Member of the Bundestag
- In office 7 September 1949 – 8 February 1963

Personal details
- Born: 23 November 1889 Flörsheim, German Empire
- Died: 8 February 1963 (aged 73) Bonn, North Rhine-Westphalia, West Germany
- Party: SPD

= Jakob Altmaier =

German-Jewish politician, member of parliament (1889–1963)

Jakob Altmaier (23 November 1889 in Flörsheim, Germany - 8 February 1963 in Bonn, West Germany) was a German journalist and a politician in the Social Democratic Party of Germany. He was one of few German Jews who returned to Germany after World War II and became active in politics.

==Early life==
During World War I, Altmaier volunteered for the Germany army and was severely wounded. In 1918, he participated in the German revolution that resulted in the establishment of the Weimar Republic.

From 1917 to 1919, he was the editor of the Frankfurt paper the Volksstimme, and throughout the 1920s he continued to work as a journalist for various papers, including the Manchester Guardian, and for the Social Democratic Press Agency. As a foreign correspondent, he reported from Belgrade, Paris, and London. With the rise of the Nazi party in 1933, he fled to Paris. After the outbreak of war, he went to the Balkans, Spain, and finally to northern Africa, where was associated with British forces. Until 1948, he was a correspondent for two social-democratic newspapers.

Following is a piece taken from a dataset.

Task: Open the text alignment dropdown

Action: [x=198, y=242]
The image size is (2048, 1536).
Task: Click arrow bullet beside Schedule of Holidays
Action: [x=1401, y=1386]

Altmaier lost over 20 relatives during the Holocaust.

==Political life==
In 1949, Altmaier returned to Germany. He was a member of the post-World War II Bundestag from its inception in 1949 until his death, as the Hanau representative. He was intimately involved with the 1952 reparation treaty between West Germany and Israel. Altmaier was also a member of the Parliamentary Assembly of the Council of Europe from 1950 until his death.

==Honors==
The Jakob-Altmaier street in Hanau as well as Altmaier street in Flörsheim am Main are named after Altmaier. The city of Flörsheim made him an honored citizen.